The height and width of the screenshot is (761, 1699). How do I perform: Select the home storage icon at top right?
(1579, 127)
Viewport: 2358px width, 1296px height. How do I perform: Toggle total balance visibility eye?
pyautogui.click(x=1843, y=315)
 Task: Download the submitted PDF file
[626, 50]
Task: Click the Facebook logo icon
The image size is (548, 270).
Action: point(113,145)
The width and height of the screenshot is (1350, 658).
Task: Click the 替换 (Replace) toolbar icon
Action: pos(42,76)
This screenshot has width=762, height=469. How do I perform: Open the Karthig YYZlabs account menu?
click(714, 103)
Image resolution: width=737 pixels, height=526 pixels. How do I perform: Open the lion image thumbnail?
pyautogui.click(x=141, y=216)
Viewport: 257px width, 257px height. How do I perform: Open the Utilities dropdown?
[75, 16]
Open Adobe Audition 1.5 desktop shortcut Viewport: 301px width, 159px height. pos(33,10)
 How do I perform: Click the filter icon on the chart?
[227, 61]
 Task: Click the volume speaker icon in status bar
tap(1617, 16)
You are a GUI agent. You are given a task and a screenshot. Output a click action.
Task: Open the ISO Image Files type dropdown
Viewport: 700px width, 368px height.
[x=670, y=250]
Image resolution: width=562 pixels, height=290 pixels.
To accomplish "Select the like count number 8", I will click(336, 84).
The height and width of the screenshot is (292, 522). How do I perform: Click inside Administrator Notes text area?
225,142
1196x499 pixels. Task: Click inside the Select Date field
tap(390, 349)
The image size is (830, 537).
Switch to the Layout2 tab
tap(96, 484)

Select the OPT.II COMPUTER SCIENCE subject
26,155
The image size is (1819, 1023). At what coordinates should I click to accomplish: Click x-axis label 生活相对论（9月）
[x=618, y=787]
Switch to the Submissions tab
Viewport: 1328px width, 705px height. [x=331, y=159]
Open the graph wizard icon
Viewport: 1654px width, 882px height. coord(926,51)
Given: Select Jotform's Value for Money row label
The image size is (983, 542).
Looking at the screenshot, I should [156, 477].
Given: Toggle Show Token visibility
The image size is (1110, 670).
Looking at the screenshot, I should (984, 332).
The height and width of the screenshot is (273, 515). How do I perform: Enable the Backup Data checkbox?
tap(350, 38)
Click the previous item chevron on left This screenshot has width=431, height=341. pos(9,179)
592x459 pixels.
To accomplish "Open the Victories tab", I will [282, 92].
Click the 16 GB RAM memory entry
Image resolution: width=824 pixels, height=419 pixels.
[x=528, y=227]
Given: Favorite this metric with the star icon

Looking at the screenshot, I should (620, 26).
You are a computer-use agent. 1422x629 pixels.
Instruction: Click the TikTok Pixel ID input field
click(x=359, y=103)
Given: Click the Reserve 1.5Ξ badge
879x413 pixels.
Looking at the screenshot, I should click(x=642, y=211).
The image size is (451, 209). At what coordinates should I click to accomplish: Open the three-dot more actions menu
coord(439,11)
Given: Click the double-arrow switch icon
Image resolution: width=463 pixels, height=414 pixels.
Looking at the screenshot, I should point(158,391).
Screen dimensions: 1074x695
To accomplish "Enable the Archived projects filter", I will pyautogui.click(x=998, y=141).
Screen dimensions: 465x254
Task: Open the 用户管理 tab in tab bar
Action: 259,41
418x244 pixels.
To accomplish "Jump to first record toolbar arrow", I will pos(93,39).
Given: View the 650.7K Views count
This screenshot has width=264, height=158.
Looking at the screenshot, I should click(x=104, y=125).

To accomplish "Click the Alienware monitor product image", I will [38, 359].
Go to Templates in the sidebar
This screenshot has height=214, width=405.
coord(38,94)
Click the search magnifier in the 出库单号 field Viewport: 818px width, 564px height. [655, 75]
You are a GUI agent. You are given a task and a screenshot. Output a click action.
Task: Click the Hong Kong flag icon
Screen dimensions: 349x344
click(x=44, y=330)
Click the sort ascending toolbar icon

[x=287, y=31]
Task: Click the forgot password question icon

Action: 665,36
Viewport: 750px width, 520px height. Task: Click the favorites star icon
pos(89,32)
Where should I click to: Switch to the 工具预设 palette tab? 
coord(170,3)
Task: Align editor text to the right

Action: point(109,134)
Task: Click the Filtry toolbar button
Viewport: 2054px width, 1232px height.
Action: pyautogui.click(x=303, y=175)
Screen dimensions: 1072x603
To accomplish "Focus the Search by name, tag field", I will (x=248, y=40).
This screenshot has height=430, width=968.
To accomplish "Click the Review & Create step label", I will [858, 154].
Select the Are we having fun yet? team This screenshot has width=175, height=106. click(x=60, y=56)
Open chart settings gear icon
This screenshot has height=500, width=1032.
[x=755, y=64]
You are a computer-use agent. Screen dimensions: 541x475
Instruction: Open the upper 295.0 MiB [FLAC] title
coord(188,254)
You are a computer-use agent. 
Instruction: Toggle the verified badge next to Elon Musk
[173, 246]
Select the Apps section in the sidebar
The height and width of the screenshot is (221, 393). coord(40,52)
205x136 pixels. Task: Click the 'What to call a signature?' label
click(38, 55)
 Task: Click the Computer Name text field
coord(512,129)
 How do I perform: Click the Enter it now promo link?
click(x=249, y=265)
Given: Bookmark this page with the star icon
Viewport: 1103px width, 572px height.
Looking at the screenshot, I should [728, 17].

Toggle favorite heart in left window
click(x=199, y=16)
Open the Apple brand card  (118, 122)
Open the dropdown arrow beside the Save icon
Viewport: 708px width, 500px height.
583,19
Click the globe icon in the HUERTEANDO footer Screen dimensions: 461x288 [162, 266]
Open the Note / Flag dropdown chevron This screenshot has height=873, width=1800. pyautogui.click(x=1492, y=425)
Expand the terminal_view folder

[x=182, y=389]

- - -

* **Exercise goal**
Rewrite the lines from the line with "This screenshot has height=430, width=968." through the end of the lines, changing every "Toggle" to "Switch" and leaving all else as it is.

* **Exercise response**
This screenshot has height=430, width=968.
To accomplish "Click the Review & Create step label", I will [858, 154].
Select the Are we having fun yet? team This screenshot has width=175, height=106. click(x=60, y=56)
Open chart settings gear icon
This screenshot has height=500, width=1032.
[x=755, y=64]
You are a computer-use agent. Screen dimensions: 541x475
Instruction: Open the upper 295.0 MiB [FLAC] title
coord(188,254)
You are a computer-use agent. 
Instruction: Switch the verified badge next to Elon Musk
[173, 246]
Select the Apps section in the sidebar
The height and width of the screenshot is (221, 393). coord(40,52)
205x136 pixels. Task: Click the 'What to call a signature?' label
click(38, 55)
 Task: Click the Computer Name text field
coord(512,129)
 How do I perform: Click the Enter it now promo link?
click(x=249, y=265)
Given: Bookmark this page with the star icon
Viewport: 1103px width, 572px height.
Looking at the screenshot, I should [728, 17].

Switch favorite heart in left window
click(x=199, y=16)
Open the Apple brand card  (118, 122)
Open the dropdown arrow beside the Save icon
Viewport: 708px width, 500px height.
583,19
Click the globe icon in the HUERTEANDO footer Screen dimensions: 461x288 [162, 266]
Open the Note / Flag dropdown chevron This screenshot has height=873, width=1800. pyautogui.click(x=1492, y=425)
Expand the terminal_view folder

[x=182, y=389]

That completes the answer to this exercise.